▼▼▼
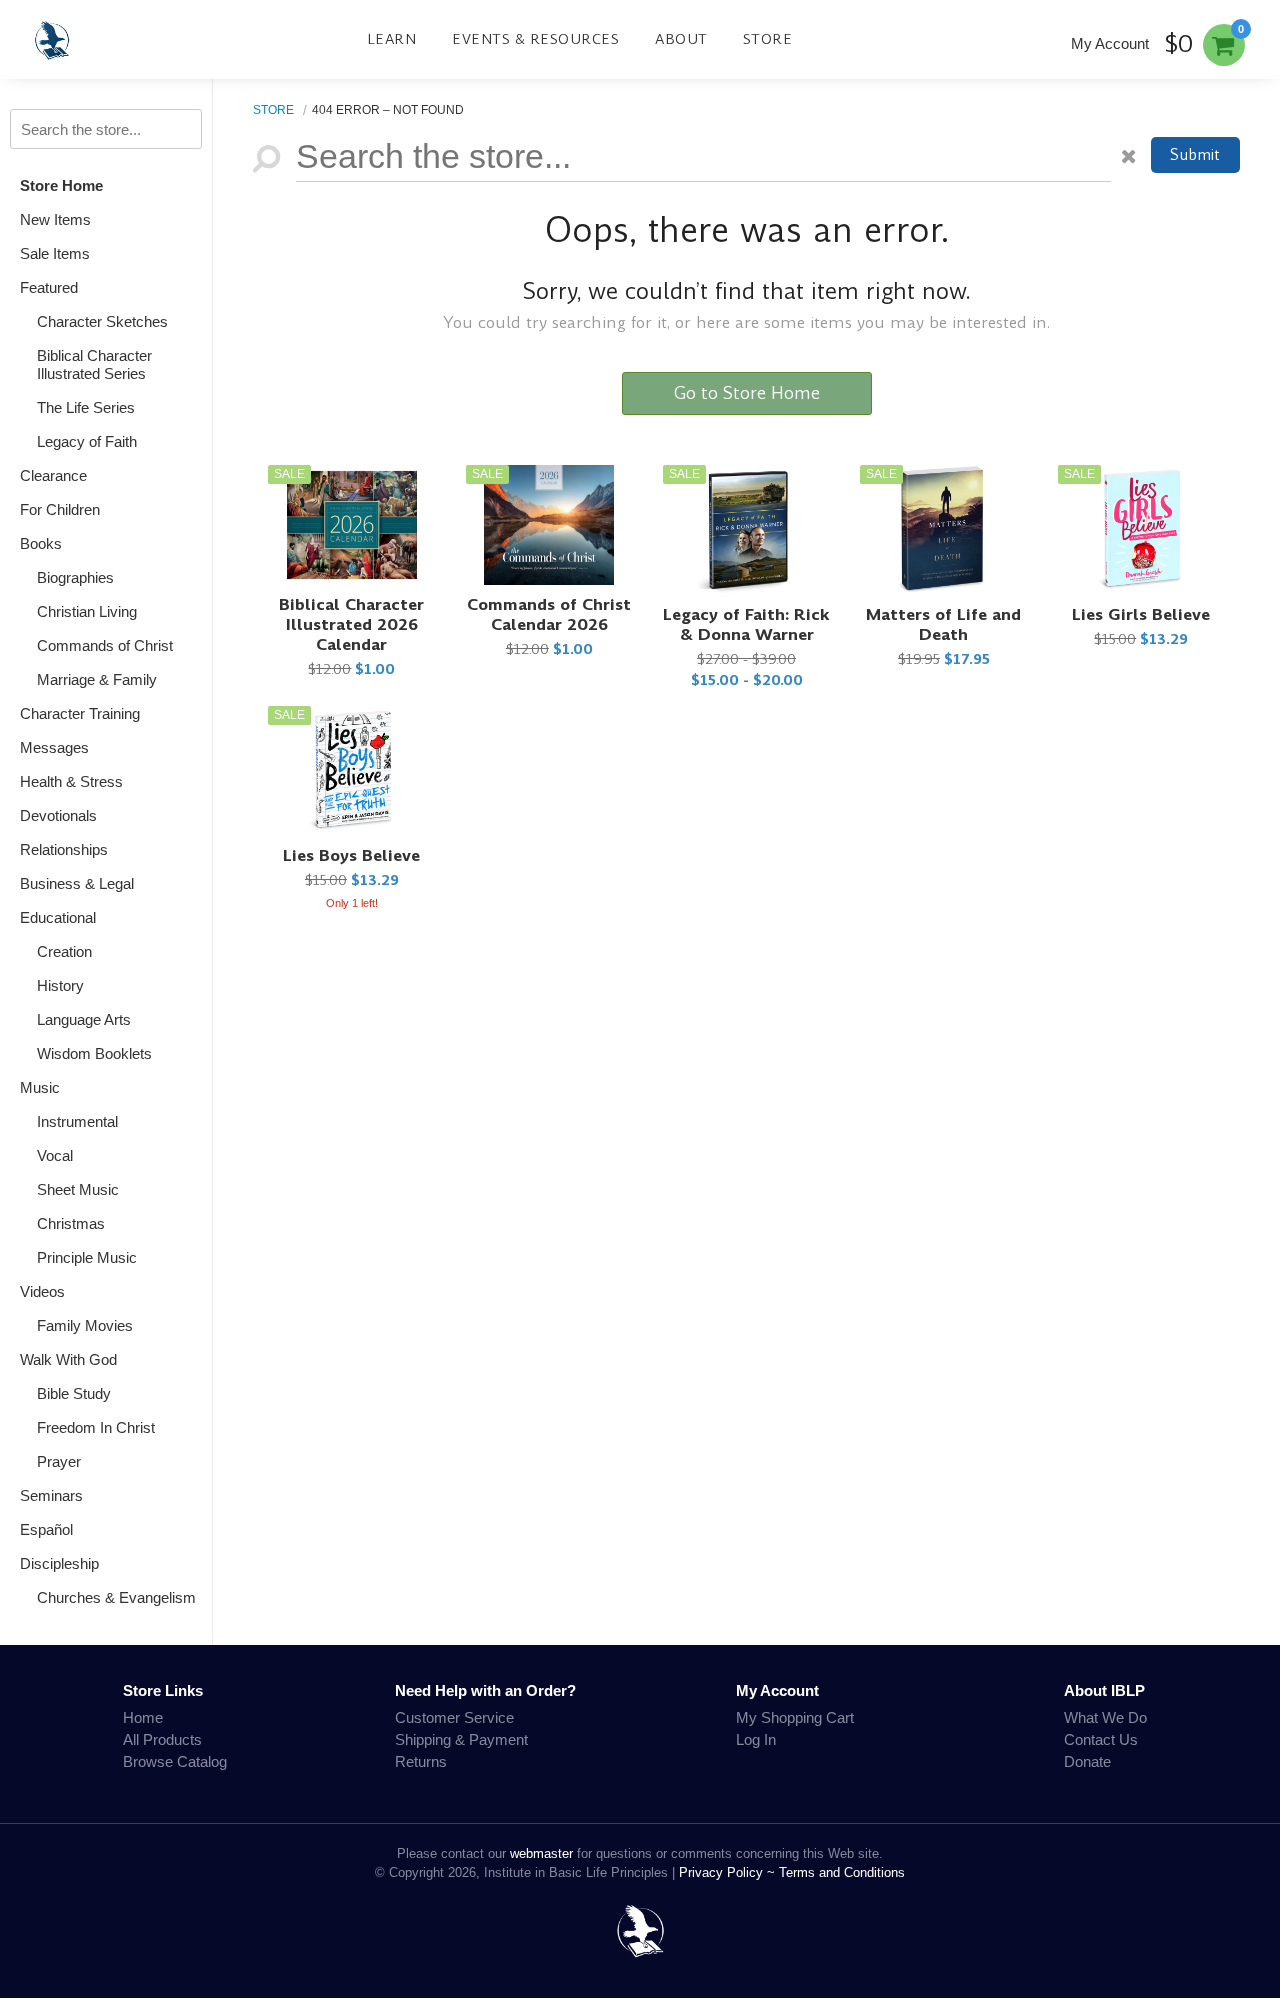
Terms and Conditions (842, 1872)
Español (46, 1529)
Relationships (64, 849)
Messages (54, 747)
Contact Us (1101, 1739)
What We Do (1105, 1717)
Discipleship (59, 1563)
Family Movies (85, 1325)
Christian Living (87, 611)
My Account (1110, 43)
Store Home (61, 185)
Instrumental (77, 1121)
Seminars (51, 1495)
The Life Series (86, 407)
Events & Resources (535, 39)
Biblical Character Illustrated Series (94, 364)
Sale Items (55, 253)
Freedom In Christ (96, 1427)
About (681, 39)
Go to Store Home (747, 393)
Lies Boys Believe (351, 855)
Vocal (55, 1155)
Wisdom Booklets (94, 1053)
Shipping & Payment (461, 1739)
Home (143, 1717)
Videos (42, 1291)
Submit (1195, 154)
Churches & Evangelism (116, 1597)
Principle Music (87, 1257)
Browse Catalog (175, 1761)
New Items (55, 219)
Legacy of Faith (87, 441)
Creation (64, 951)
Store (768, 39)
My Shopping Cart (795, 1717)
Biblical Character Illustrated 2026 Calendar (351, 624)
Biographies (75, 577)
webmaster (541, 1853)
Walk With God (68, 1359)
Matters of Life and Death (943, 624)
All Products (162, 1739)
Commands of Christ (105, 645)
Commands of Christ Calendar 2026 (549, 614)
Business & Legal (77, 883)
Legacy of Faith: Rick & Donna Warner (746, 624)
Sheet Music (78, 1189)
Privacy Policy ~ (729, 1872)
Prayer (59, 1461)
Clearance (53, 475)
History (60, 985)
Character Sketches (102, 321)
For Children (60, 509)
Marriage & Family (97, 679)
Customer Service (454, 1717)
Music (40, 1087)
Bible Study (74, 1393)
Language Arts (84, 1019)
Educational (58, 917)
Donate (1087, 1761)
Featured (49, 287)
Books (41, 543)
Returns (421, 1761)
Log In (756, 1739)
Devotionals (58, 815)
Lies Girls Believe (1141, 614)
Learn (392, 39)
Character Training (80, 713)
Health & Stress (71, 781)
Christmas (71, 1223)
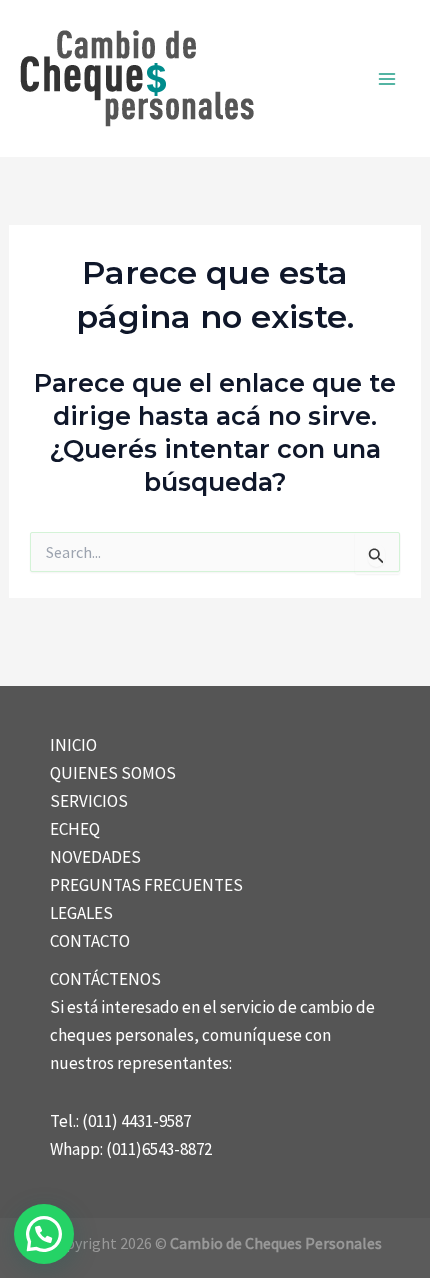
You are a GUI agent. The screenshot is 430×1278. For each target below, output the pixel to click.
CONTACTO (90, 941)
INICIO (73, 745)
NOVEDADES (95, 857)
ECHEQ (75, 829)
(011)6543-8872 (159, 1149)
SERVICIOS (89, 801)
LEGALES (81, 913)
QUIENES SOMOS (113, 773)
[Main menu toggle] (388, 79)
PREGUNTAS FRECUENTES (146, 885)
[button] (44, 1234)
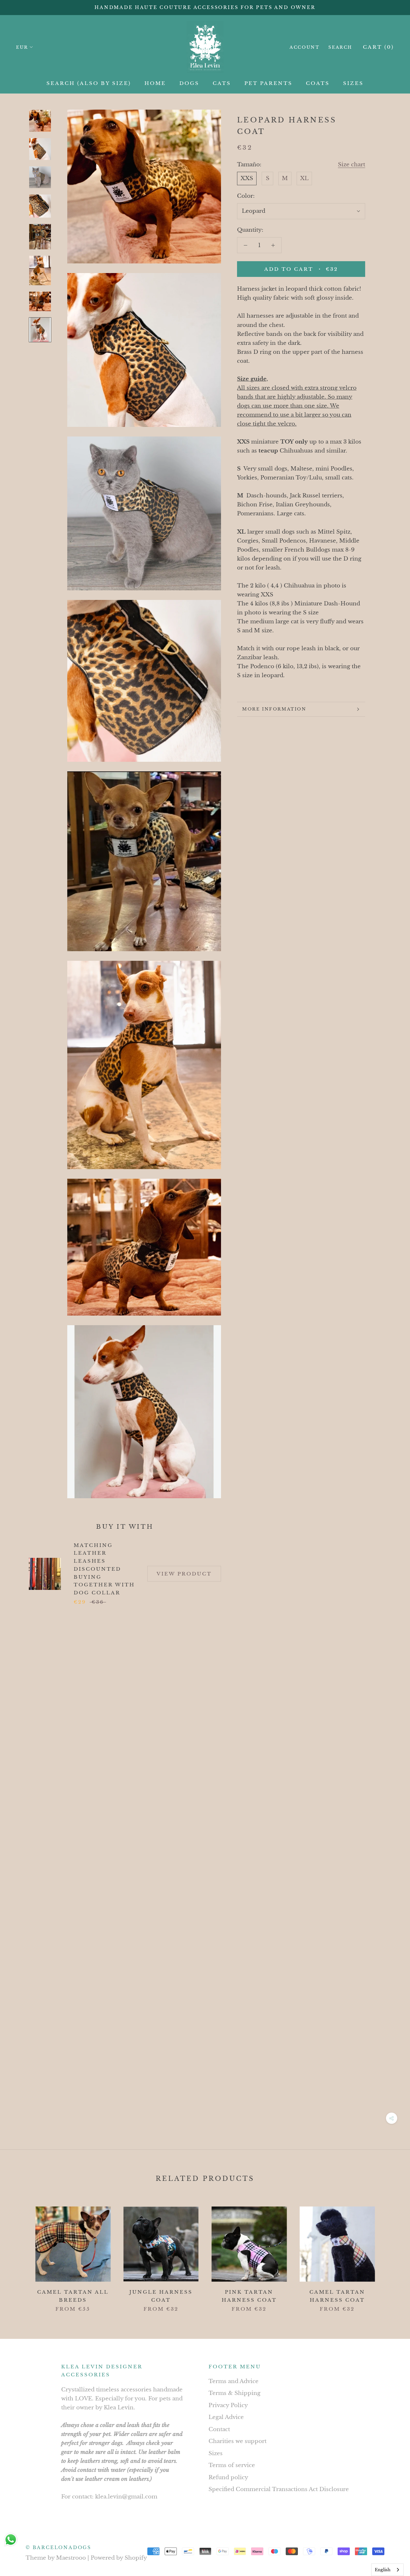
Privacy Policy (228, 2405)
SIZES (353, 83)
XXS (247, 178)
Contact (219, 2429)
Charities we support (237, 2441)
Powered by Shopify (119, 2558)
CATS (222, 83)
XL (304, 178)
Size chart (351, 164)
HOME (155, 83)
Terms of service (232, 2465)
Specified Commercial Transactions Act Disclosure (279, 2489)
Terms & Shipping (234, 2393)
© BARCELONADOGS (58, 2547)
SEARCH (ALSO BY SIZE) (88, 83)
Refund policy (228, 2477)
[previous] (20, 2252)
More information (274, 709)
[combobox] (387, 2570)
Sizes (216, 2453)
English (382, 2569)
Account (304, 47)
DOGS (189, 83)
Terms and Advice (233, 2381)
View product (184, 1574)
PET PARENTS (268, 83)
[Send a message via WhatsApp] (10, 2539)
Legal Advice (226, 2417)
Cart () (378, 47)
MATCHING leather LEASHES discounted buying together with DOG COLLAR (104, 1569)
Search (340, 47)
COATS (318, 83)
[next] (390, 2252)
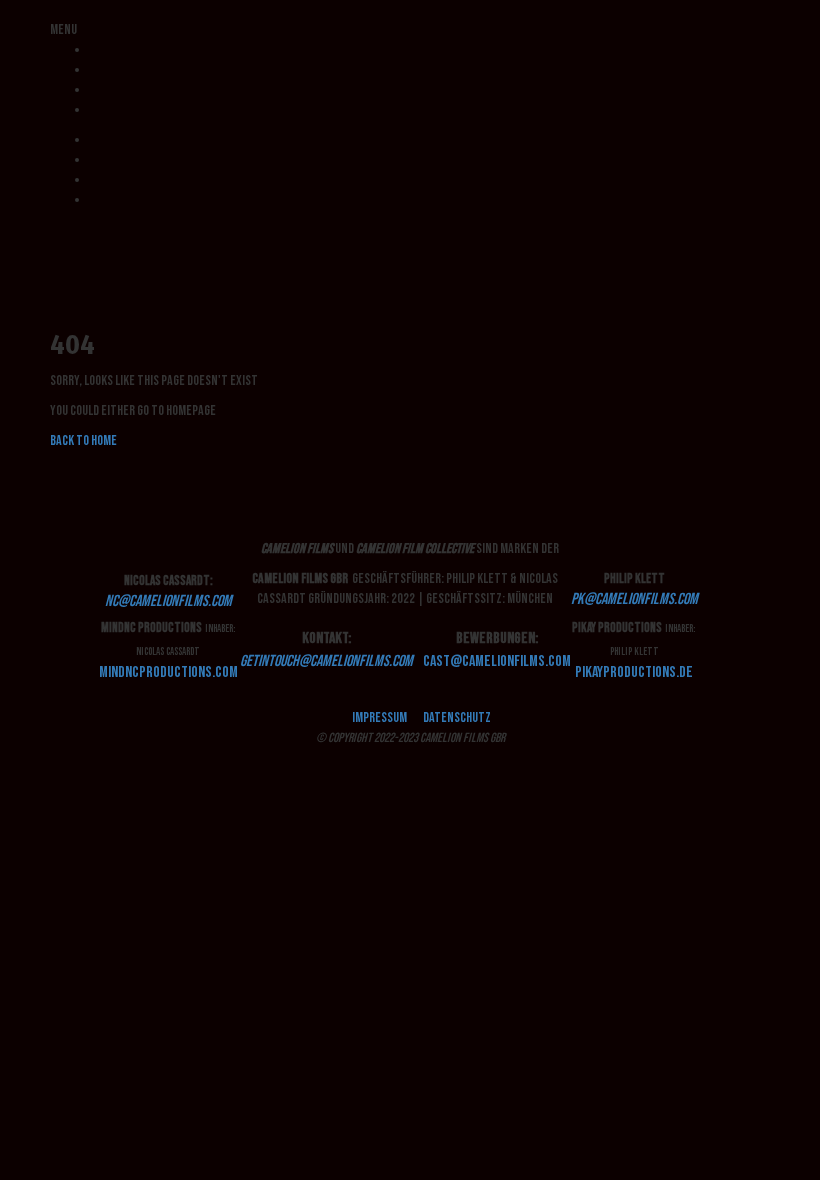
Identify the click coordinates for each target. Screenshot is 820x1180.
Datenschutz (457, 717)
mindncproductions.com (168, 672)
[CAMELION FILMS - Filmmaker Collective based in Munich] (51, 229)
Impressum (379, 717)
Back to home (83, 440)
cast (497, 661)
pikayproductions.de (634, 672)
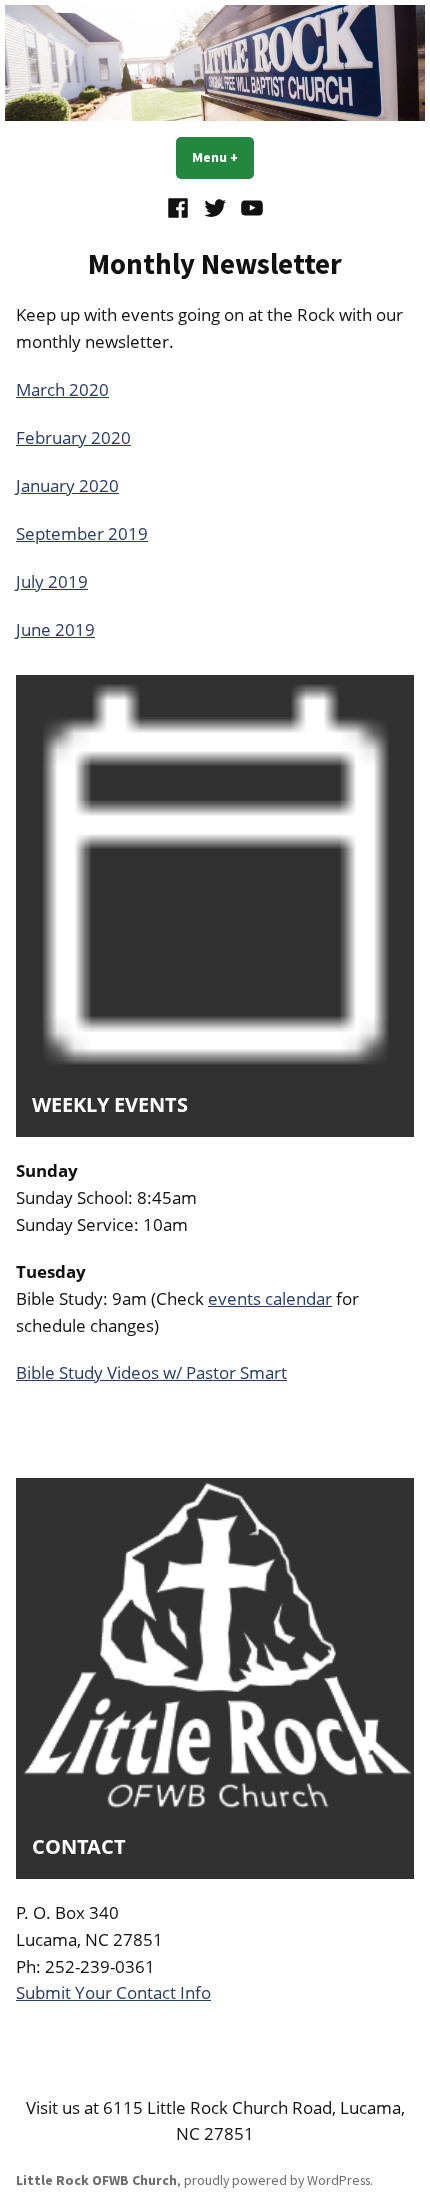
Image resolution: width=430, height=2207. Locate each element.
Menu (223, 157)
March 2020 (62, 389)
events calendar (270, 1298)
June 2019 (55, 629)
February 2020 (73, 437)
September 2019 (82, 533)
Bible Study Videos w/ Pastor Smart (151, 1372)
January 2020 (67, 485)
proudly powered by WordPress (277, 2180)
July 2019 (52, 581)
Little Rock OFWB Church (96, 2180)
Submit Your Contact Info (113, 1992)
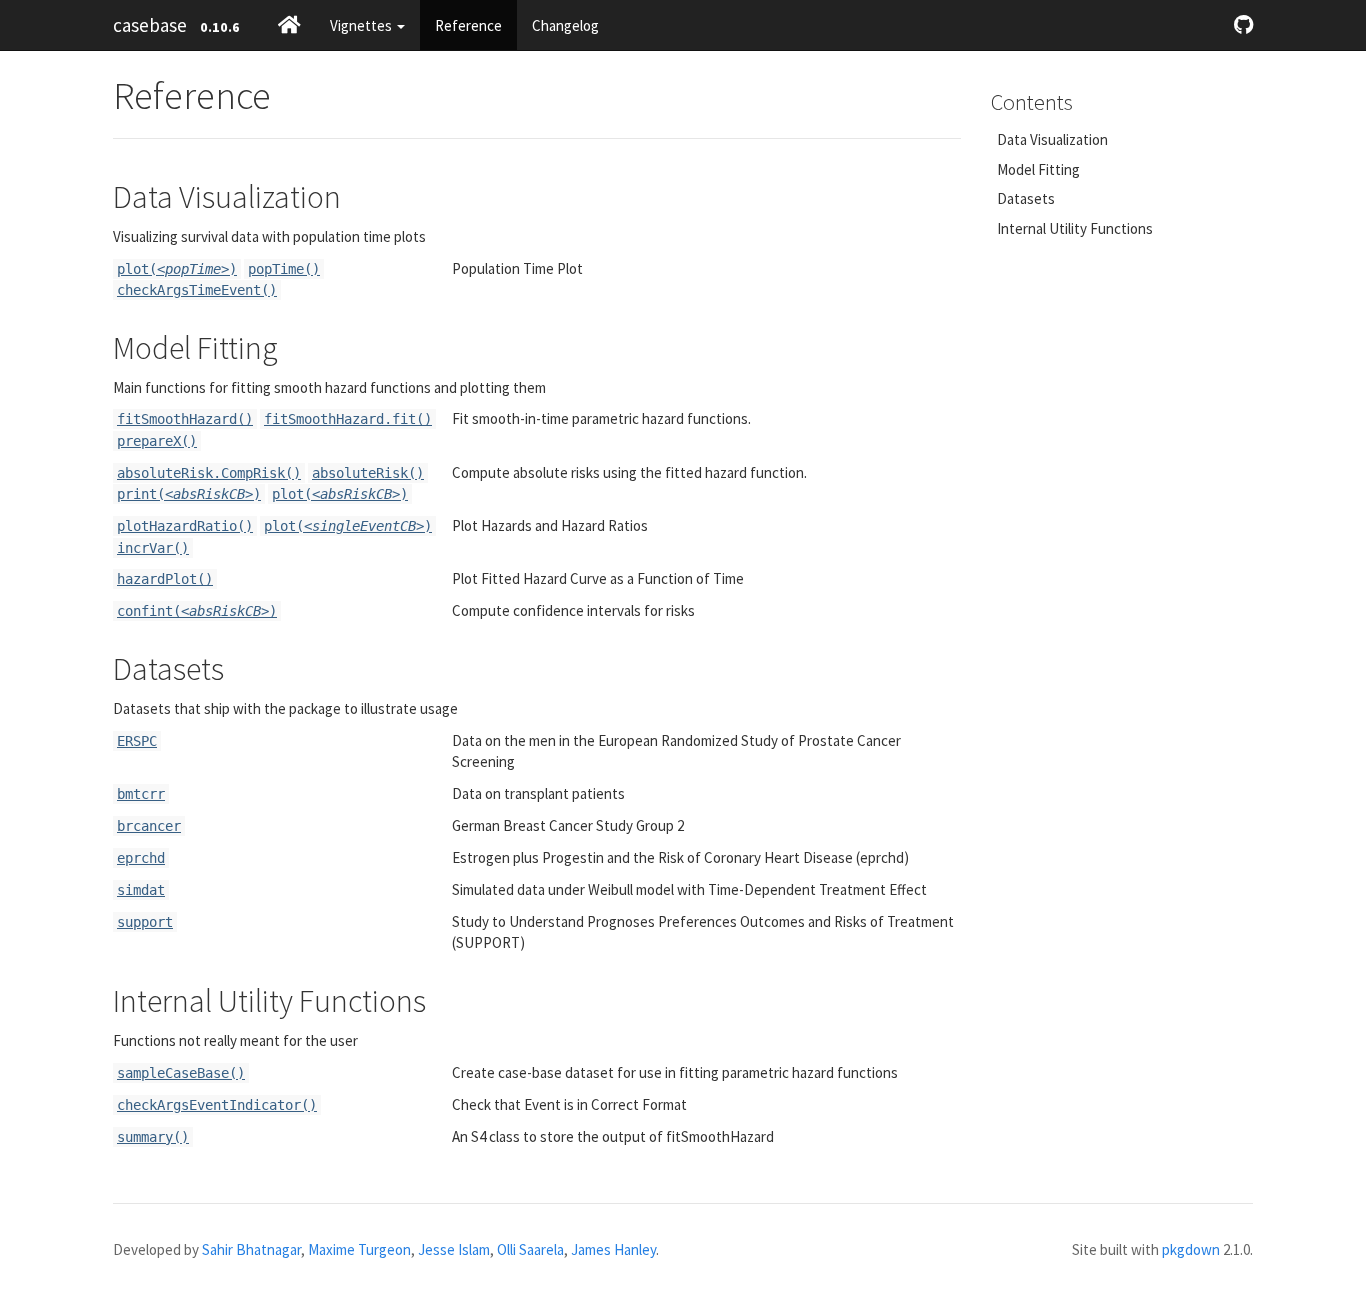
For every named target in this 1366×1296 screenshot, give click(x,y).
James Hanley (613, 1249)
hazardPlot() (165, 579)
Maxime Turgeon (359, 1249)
▲▲▲
**About this task:** Quote the data above exactly from the line with "History (60, 985)" to the line with "[button] (44, 1234)", both ends counted, and nothing else. Pictures don't go in.

**Exercise result:**
History (60, 985)
Character Sketches (102, 321)
For Children (60, 509)
Marriage & Family (97, 679)
Customer Service (454, 1717)
Music (40, 1087)
Bible Study (74, 1393)
Language Arts (84, 1019)
Educational (58, 917)
Donate (1087, 1761)
Featured (49, 287)
Books (41, 543)
Returns (421, 1761)
Log In (756, 1739)
Devotionals (58, 815)
Lies Girls Believe (1141, 614)
Learn (392, 39)
Character Training (80, 713)
Health & Stress (71, 781)
Christmas (71, 1223)
You are a GUI agent. The screenshot is 430×1278. For each target below, output the pixel to click.
CONTACTO (90, 941)
INICIO (73, 745)
NOVEDADES (95, 857)
ECHEQ (75, 829)
(011)6543-8872 (159, 1149)
SERVICIOS (89, 801)
LEGALES (81, 913)
QUIENES SOMOS (113, 773)
[Main menu toggle] (388, 79)
PREGUNTAS FRECUENTES (146, 885)
[button] (44, 1234)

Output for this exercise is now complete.